Enfin, en tant que commissaire et ancienne artiste, le thème du féminisme occupe une place importante dans mon travail. C'est pourquoi j’ai inclus l’œuvre vidéo Control, qui faisait partie de ma pratique passée en tant qu’artiste, où j’explorais la présence de l’érotisme dans la vie quotidienne. Cette exploration me semblait essentielle pour continuer à comprendre ce qui constitue l’indépendance et le plaisir, en tant que vision et choix.
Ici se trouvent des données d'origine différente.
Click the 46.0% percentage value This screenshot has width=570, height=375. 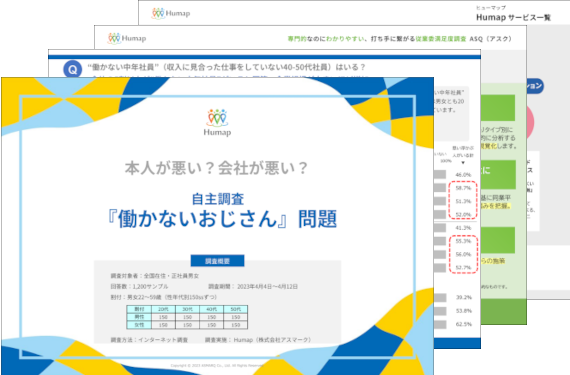click(x=463, y=175)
Ce programme continuera d’évoluer avec des contributions d’œuvres vidéo d’artistes locaux·ales et nationaux·ales lors de la prochaine itération en 2024-2025.
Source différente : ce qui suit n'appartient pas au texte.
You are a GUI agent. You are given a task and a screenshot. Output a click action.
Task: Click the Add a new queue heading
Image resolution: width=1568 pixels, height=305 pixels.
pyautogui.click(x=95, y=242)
Ce programme est dédié à toutes les personnes s’identifiant comme femmes, qui luttent pour leurs droits et qui ont vécu des restrictions limitant leur qualité de vie, imposées contre leur volonté.
– Victoria Carrasco
Gestion des galeries et commissaire adjointe – Programmes publics
[1] Simon(e) van Saarlos, Playing Monogamy, traduit du néerlandais vers l’anglais par Liz Waters, Rotterdam, Publication Studio, 2019.
[2] Susan Sontag, « The Double Standard of Aging », On Women, Picador, 2023, p. 3-39.
[3] Le plaisir sexuel est abordé dans une autre œuvre de Carolee Schneemann, intitulée Fuses (1964-1967). Ce film expérimental de 30 minutes montre l’artiste et son partenaire ayant des rapports sexuels en tant qu’égaux. Fuses a été censuré à plusieurs reprises et est devenu une référence controversée ainsi qu’une source d’inspiration pour les cinéastes et les artistes.
[4] La censure a été imposée après la performance Brother Cane (1993) de l’artiste Joseph Ng, durant laquelle il se coupait des poils pubiens.
[5] Présentée à l’origine sous forme d’installation audiovisuelle, Paramour (1998-1999) sera montrée exceptionnellement sous forme de projection dans le cadre de ce programme.